Write a function to evaluate the performance of Task $3$ using **Precision**, **Recall** and **F1** scores. Use the gold-standard labels provided in the JSON files to calculate these values.

Please note that not all the information / relations mentioned in Task $3$ have associated labels for each and every movie in the JSON documents, i.e., some JSON documents will have certain keys-value pairs missing.
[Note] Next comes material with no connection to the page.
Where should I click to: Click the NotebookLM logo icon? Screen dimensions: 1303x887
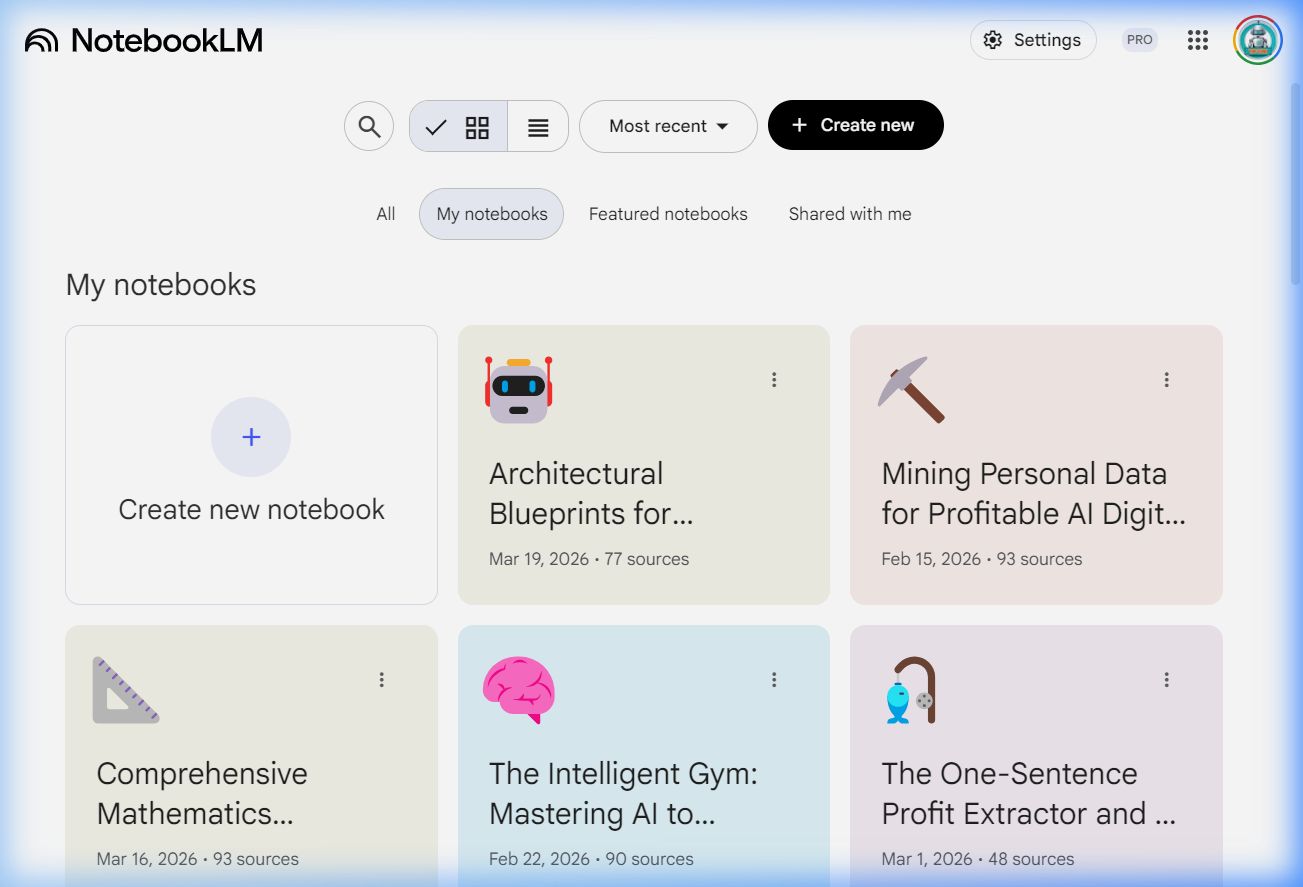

For example, we have labels for *Budget* in 46 out of the 50 movies and in the remaining 4 documents, you will find that the key `Budget` is omitted from the JSON.
 
Also keep in mind that we will further run this evaluation on a hidden test set containing similar movie descriptions.

In [142]:
def evaluate(labels, predictions):
  '''
  Evaluate the performance of relation extraction 
  using Precision, Recall, and F1 scores.

  Args:
    labels: A list containing gold-standard labels
    predictions: A list containing information extracted from documents
  Returns:
    scores: A dictionary containing Precision, Recall and F1 scores 
            for the information/relations extracted in Task 3.
  '''

  assert len(predictions) == len(labels)

  scores = {
      'precision': 0.0, 'recall': 0.0, 'f1': 0.0
  }

  # calculate the precision, recall and f1 score over the information fields 
  # corresponding to Task 3 and store the result in the `scores` dict.

  # your code goes here
  # ...



  return scores

---
Run the cell below to calculate and display the evaluation scores for the 50 documents in `movies.zip`.

You can consider the following as a baseline score. Your aim should be to score higher or atleast get as close as possible to these values.

| Precision | Recall | F1    |
| :---:     | :---:  | :---: |
| 0.5       | 0.25   | 0.333 |

In [None]:
# !pip install pandas
import pandas as pd

# calculate evaluation score across all the 50 documents
extracted_infos = []
for document in documents:
  extracted_infos.append(extract_info(document))

scores = evaluate(labels, extracted_infos)

pd.DataFrame([scores])

---

## Task 7: Evaluation (II) (10 Marks)

Describe **two** challenges you encountered above or might encounter in the evaluation of *information extraction* or *relation extraction* tasks.


Edit this cell to write your answer below the line in no more than 100 words. No coding is required for this task.

---

> Delete this line and write your answer here.